玄関ポーチ横のデッキ部分。土間の高さと近すぎて使いづらかったため、思い切って嵩上げ工事を行います。高さを出すことでメリハリが生まれ、空間にリズムができました。
3. 植栽・石組み:リゾートの息吹を吹き込む
下準備が整ったところで、いよいよリゾートガーデンの主役が登場。兄弟分である「ザルゲートガーデン」から調達した、元気の良い立派なヤシの木を植栽します。この一本が入るだけで、現場の空気が一気に変わりました。
ヤシの木の足元には、お客様ご要望の鳥海石を組み上げます。ゴツゴツとした石の無骨な表情が、ヤシの南国的な雰囲気を引き締め、単なる南国風ではなく、和の石材を取り入れることで、日本家屋にも馴染む落ち着きのある空間に仕上げました。
4. アプローチ・フェンス:機能とデザインの融合
アプローチには、ファーストプランニングから決めていたSBICの「アナトリア」を採用。天然石ならではの色むらと質感が、リゾート感をさらに高めます。四角い升周りも、石を細かくカットして丁寧に加工。職人の技が光るポイントです。
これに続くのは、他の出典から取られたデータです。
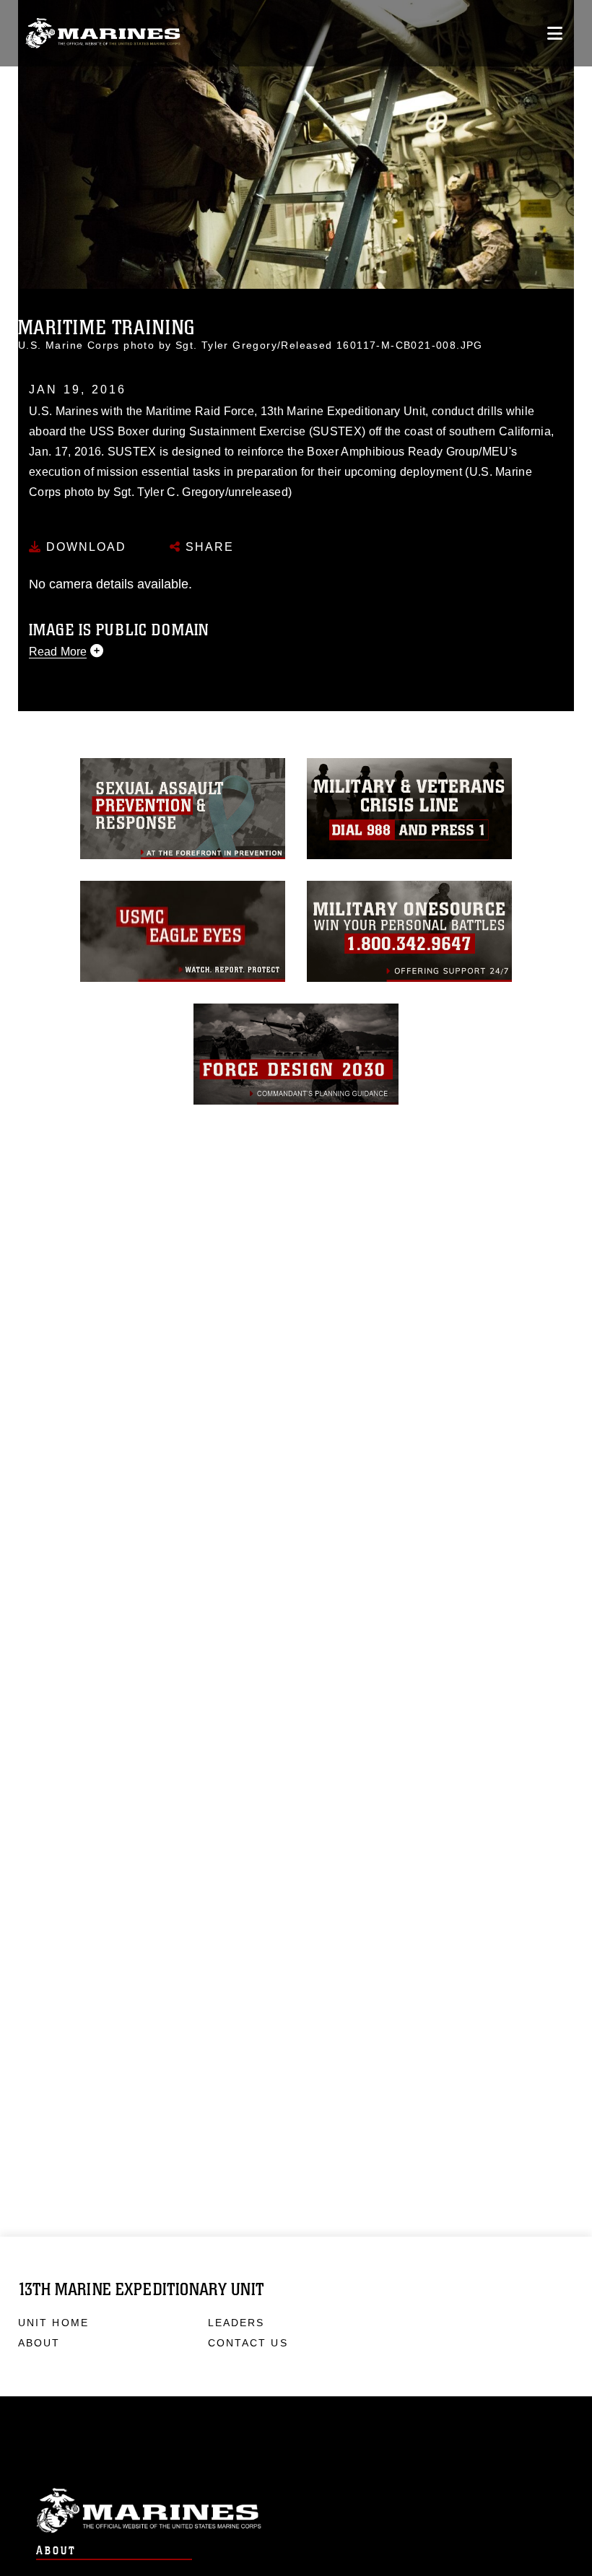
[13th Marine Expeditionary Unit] (102, 33)
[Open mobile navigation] (555, 33)
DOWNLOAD (84, 547)
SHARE (207, 547)
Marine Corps (296, 2510)
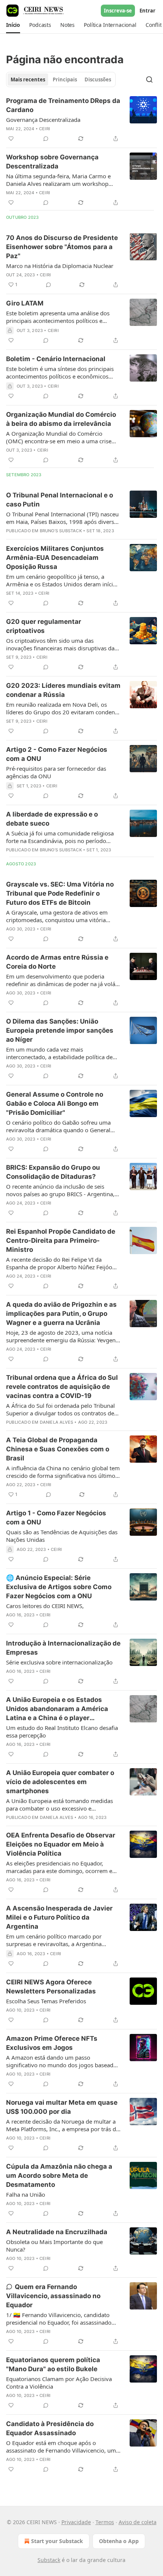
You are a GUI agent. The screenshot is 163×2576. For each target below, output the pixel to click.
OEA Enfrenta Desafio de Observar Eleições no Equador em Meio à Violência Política (60, 1844)
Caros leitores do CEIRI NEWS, (45, 1606)
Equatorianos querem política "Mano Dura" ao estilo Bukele (53, 2364)
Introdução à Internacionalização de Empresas (63, 1647)
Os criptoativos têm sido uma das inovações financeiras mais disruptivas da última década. (60, 644)
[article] (81, 119)
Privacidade (76, 2522)
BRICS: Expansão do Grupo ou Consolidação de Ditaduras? (53, 1172)
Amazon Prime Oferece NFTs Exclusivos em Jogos (51, 2043)
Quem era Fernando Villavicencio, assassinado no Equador (53, 2296)
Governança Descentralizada (43, 119)
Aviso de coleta (138, 2522)
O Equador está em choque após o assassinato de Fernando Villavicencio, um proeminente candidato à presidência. (61, 2446)
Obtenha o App (119, 2541)
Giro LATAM (25, 303)
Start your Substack (57, 2541)
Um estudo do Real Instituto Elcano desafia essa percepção (62, 1731)
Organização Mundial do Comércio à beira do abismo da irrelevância (61, 419)
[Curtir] (11, 138)
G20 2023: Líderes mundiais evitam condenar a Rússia (63, 690)
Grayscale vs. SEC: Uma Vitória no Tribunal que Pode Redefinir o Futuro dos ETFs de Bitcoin (60, 893)
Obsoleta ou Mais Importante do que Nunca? (54, 2245)
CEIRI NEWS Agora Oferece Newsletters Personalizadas (51, 1986)
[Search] (149, 79)
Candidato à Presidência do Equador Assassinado (50, 2428)
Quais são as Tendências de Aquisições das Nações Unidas (62, 1535)
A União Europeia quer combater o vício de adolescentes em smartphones (60, 1782)
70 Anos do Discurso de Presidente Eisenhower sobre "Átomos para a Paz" (62, 247)
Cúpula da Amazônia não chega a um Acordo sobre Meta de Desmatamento (59, 2175)
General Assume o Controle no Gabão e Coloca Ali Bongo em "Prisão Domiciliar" (54, 1103)
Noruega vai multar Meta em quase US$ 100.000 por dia (62, 2107)
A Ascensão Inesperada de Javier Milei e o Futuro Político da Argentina (59, 1917)
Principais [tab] (65, 79)
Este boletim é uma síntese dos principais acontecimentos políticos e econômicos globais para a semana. (60, 372)
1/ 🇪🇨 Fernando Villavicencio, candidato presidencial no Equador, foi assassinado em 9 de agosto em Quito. (58, 2318)
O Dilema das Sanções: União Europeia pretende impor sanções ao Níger (59, 1030)
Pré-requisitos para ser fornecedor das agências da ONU (56, 772)
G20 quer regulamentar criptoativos (43, 626)
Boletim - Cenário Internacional (55, 359)
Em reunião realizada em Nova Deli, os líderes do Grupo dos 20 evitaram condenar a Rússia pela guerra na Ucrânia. (63, 708)
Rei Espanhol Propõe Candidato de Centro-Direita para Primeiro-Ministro (60, 1240)
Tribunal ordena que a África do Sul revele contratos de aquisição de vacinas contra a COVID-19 (62, 1386)
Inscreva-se (118, 10)
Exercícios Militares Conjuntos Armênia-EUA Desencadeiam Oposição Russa (55, 557)
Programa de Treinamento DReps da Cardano (63, 105)
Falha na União (25, 2194)
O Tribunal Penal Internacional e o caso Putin (59, 499)
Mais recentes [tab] (28, 79)
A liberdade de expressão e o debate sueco (52, 818)
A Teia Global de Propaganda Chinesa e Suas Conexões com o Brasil (57, 1449)
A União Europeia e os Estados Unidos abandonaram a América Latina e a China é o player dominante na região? (57, 1709)
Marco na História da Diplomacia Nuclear (59, 266)
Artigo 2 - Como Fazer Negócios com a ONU (56, 754)
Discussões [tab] (98, 79)
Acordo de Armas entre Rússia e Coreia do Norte (57, 962)
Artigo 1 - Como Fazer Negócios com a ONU (56, 1517)
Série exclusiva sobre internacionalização (59, 1662)
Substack (49, 2560)
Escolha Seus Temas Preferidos (46, 2001)
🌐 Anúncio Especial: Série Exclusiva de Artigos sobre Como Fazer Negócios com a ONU (58, 1587)
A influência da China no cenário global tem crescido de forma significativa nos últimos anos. (63, 1471)
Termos (105, 2522)
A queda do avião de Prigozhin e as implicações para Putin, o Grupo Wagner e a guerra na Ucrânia (61, 1313)
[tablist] (61, 79)
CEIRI (44, 128)
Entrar (147, 10)
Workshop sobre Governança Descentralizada (52, 161)
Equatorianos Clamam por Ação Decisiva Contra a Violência (59, 2382)
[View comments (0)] (46, 138)
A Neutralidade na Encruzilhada (56, 2232)
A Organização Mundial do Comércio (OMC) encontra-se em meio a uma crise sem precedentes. (58, 437)
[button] (13, 25)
太陽光パネルの配線など、無機質な設備が目立ってしまっていた箇所には、木目調のフェンスを設置。基礎からしっかりと造り込み、美観を整えるとともに、庭全体の統一感を生み出しました。
5. 仕上げ・人工芝:メンテナンスフリーの極致
最終仕上げとして、裏への動線を確保し、全体の植栽バランスを整えます。そして、庭のベースとなる部分には、FIFA認定の高品質人工芝を施工。下地に防草シートを完璧に敷き込むことで、雑草の悩みから解放される「緑の空間」を実現しました。
石組みの複雑な形状に合わせて、人工芝をミリ単位でカット。石と芝が隙間なく接することで、自然な一体感が生まれます。
完 成:敷地を使い切った、極上のリゾート
それぞれの素材が響き合い、限られた空間が、見違えるほど広々と、そして美しく生まれ変わりました。
S様、限られたスペースを最大限に活かす挑戦をさせていただき、ありがとうございました!
このリゾートガーデンで、心地よい毎日をお過ごしください。